Lexicalist reads through millions of words of chatter on the internet to analyze how certain demographics talk and what kinds of things they talk about. We currently break this information down into three kinds of demographics: age, gender, and geography.

For all of these examples, we'll look at a search for the keyword twilight on April 11, 2010 (the demographics change over time).

Age and Gender

The word "twilight" can refer to a couple of different things - the time of day just before nightfall, a figurative gradual decline - but many today use it in the context of Stephenie Meyer's book series of the same name. By applying natural language processing techniques to the information we find online, we've gathered that the largest demographic using this word is 12-17 year old females, followed by 25-34 year olds and 18-24 year olds. Women make up 66.5% of this population.

Geography

Using the same analytical methods, we've found that the use of "twilight" is pretty dispersed throughout the country, though it's especially dominant in Alabama and Washington (more than twice as popular than any other state). Contrast this to keywords like "Cubs" or "Brett Favre", where you find the words being used very strongly in specific geographical areas.

Related Words

The "Related Words" section automatically finds words and phrases that are semantically similar to the original keyword, either virtue of appearing very close to the original or by showing up in similar contexts (e.g., "oranges" and "apples" are semantically similar because they both appear in the company of words such as "tree" and "eat").
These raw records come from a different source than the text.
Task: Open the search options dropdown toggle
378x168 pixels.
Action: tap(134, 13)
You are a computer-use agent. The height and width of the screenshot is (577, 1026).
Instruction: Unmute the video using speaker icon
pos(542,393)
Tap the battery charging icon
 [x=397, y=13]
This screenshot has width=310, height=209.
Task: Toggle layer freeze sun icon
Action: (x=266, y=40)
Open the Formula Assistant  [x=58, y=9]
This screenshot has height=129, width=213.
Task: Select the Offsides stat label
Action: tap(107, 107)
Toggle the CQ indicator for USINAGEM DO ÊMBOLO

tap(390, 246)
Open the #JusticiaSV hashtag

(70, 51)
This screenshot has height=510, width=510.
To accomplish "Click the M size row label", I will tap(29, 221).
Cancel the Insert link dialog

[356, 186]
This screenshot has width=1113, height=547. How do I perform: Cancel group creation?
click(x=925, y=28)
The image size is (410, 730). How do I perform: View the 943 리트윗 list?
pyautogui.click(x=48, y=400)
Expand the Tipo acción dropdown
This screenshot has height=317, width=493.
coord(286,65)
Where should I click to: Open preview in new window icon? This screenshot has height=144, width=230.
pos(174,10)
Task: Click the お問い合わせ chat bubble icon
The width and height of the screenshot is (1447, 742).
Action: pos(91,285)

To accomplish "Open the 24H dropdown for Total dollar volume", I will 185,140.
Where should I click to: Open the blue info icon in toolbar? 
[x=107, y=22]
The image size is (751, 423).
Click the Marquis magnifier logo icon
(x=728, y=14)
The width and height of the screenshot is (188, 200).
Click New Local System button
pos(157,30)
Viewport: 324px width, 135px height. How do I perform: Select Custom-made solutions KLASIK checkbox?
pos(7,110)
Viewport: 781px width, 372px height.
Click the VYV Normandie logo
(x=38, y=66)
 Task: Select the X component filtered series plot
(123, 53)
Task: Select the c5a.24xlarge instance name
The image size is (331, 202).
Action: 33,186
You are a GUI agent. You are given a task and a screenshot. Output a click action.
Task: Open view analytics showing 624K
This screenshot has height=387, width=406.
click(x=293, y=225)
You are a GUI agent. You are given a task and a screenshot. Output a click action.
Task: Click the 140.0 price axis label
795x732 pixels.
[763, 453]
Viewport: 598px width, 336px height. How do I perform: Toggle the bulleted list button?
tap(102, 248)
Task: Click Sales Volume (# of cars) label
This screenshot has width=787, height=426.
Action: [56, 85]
Here's the related word section for "twilight":

Here "twilight" is semantically related to the titles of the eponymous books and movies ("saga", "eclipse") and to characters within them ("edward", "bella"). The words that appear here are not judged to be similar by any editor, but are chosen completely algorithmically by analyzing millions of words of recent chatter.

Methods

Lexicalist works by analyzing rich sources of information online, including blog posts, news sources, and social networking sites like Twitter. Each bit of information is subjected to rigorous natural language processing, which includes a likelihood distribution of being authored over all geographic, age and gender demographics.

All of the statistical results displayed here are then normalized against the volume of information coming from each demographic to see what words are most commonly associated with certain populations. The result is a descriptive snapshot of language as it's used today.